◆ GIVEN PASSAGE

----

2018 Dutch Open

Tournament details
- Dates: 9–14 October
- Level: Super 100
- Total prize money: US$75,000
- Venue: Topsportcentrum
- Location: Almere, Netherlands

Champions
- Men's singles: Sourabh Verma
- Women's singles: Mia Blichfeldt
- Men's doubles: Wahyu Nayaka Ade Yusuf
- Women's doubles: Gabriela Stoeva Stefani Stoeva
- Mixed doubles: Marcus Ellis Lauren Smith

= 2018 Dutch Open (badminton) =

The 2018 Dutch Open (officially known as the Yonex Dutch Open 2018 for sponsorship reasons) was a badminton tournament which took place from 9 to 14 October 2018 at Topsportcentrum in Almere, Netherlands, and had a total purse of $75,000.

==Tournament==
The 2018 Dutch Open was the ninth Super 100 tournament of the 2018 BWF World Tour and also part of the Dutch Open championships, which had been held since 1932. This tournament was organised by Badminton Nederland and sanctioned by the BWF.

===Venue===
This international tournament was held at Topsportscentrum in Almere, Flevoland, Netherlands.

===Point distribution===
Below is the point distribution table for each phase of the tournament based on the BWF points system for the BWF Tour Super 100 event.

| Winner | Runner-up | 3/4 | 5/8 | 9/16 | 17/32 | 33/64 | 65/128 |
|---|---|---|---|---|---|---|---|
| 5,500 | 4,680 | 3,850 | 3,030 | 2,110 | 1,290 | 510 | 240 |

===Prize money===
The total prize money for this tournament was US$75,000. Distribution of prize money was in accordance with BWF regulations.

----

◆ PROBLEMS
1. Answer these questions using the 2018 Dutch Open article:
(a) Which player won the women's singles title?
(b) Which organization organized the tournament?
(c) How many points did a runner-up receive?
2. Please quote the 2018 Dutch Open article from "The 2018 Dutch Open (officially" up to and including "purse of $75,000.".

◆ DATASET EXCERPT
----

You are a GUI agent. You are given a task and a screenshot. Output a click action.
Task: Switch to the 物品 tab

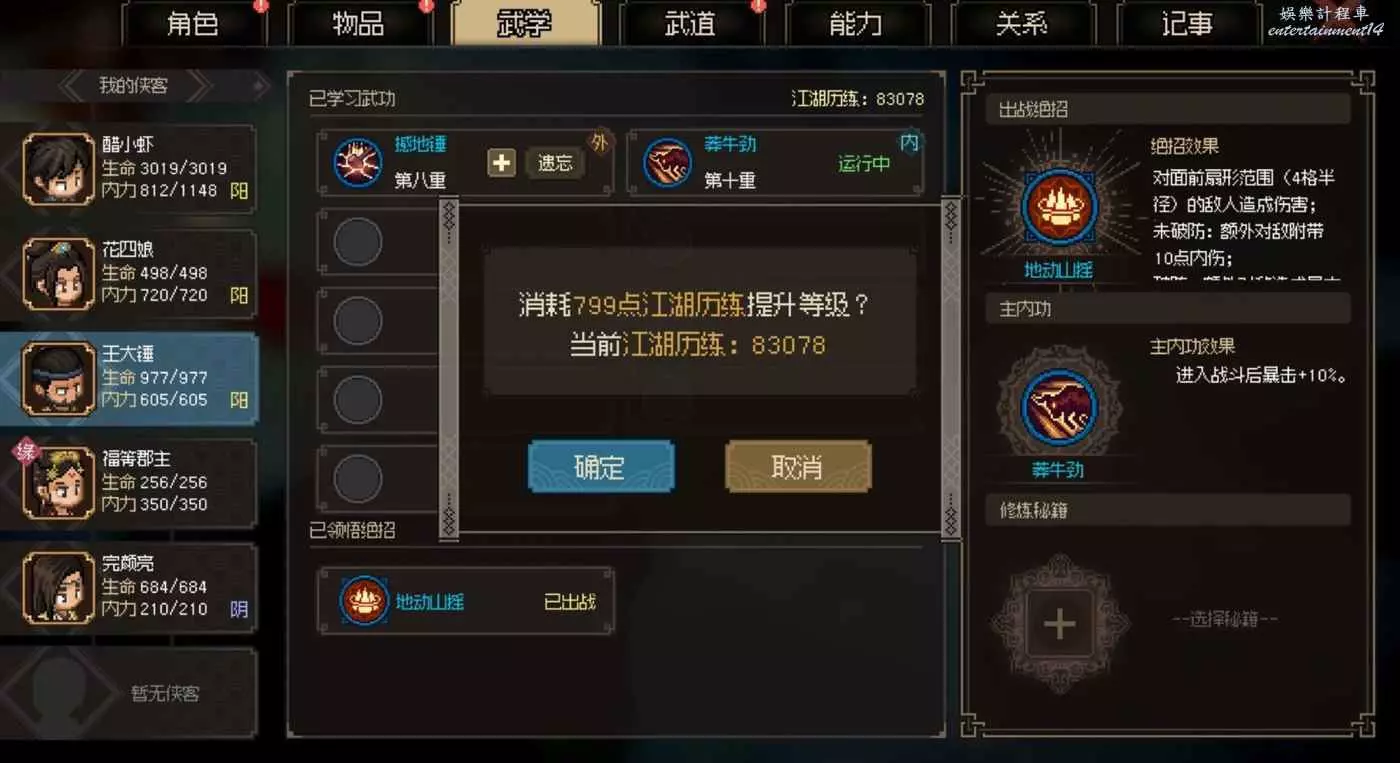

----

◆ SET OF ANSWERS
1.
(a) Mia Blichfeldt
(b) Badminton Nederland
(c) 4,680

2.
The 2018 Dutch Open (officially known as the Yonex Dutch Open 2018 for sponsorship reasons) was a badminton tournament which took place from 9 to 14 October 2018 at Topsportcentrum in Almere, Netherlands, and had a total purse of $75,000.